The Bhullar v Bhullar [61] is one of the important cases in which two brothers M and S were having company which was later on divided between their wives and sons. The family relations broke down and discussed to split the company. On the next door one of the properties was on sale and it was purchased on the name of a company controlled by them. The family brought an action on the basis of the breach of a fiduciary duty. The court held that it was a breach of the fiduciary duty and that the property held is on trust for the company and orders them to return the property to the company at cost and to be accountable for any profit. The same decision was upheld by the court of appeal. [62]

The rule of the corporate opportunity in Bhullar is neither based on the property misuse nor on the breach of the confidential information. The decision is based on the ordinary rule of the conflict of interest, because if the opportunity would have not used by the director for his personal gain, it would have been in the greater interest of the company. This decision also shows the general duty of the director to be loyal enough to the company to pass on the information he/she have, because it may be in the interest of the company to know. [63]

Duty not to accept benefit from third parties

This section has forbidden a director to exploit his position of being a director and has made illegal the acceptance of any benefits like bribes. The accepting of a benefit creates a conflict of interest scenario which comes under the ambit of the duty to avoid conflict of interest. The duty not to accept benefit from third party is not subject to be authorised by the board [64] , but accepting of benefit from third party can be authorised by the company. [65] This duty continues for a person who has ceased to be a director because as regards things done or omitted before his cease to be a director. [66]
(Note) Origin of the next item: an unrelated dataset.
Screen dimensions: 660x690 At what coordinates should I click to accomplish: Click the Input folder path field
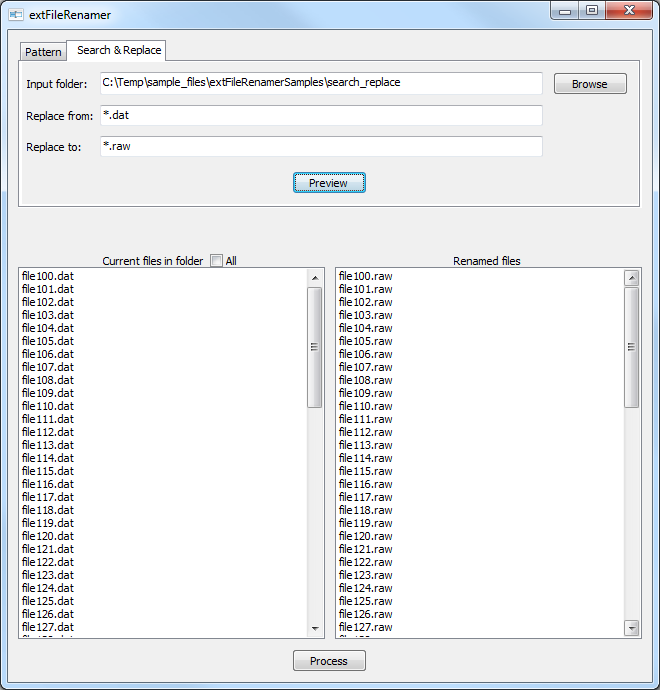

Duty to declare an interest in proposed transaction or arrangement with the company

The directors with direct or indirect interest in the transaction planned by the company must declare the nature and extent of those interests to the other directors, save it is an interest, or involves a transaction regarding which the director do not have any knowledge. According to section 180, subject to the company constitution, if the director act in accordance with section 177, the transaction is not liable to be set aside by virtue of the usual equitable rules requiring the assent of the company’s members. If the director fails to act according to this rule then there is the remedy under section 178. If the company enters into impugned business deal then the director is obliged under section 182 to disclose in the expressed terms. [67] The equitable rule said by Lord Cranworth in Aberdeen Railway Co. v. Blaikie Brothers [68] that in a corporate transaction in which the director has an interest is voidable at the option of the company. This rule of equitable principles known as the self dealing transaction will still be avoided even if the directors act good faith in the interest of the company. [69]

Conclusion

The Company Act 2006 has introduced a codified set of duties for the directors of the company. As the directors has certain duties to the company and the shareholders as they form a company has got more powers in order to make the director accountable for their being undutiful and for the misuse of the power conferred on them by CA 2006. The directors have duty to work within their power and exercise reasonable care and skill as it is expected from them. The directors are also accountable to the creditors of the company in the case of the insolvency of the company. It is now expected more than ever from the directors of a company to act in good faith for the greater interest of the company.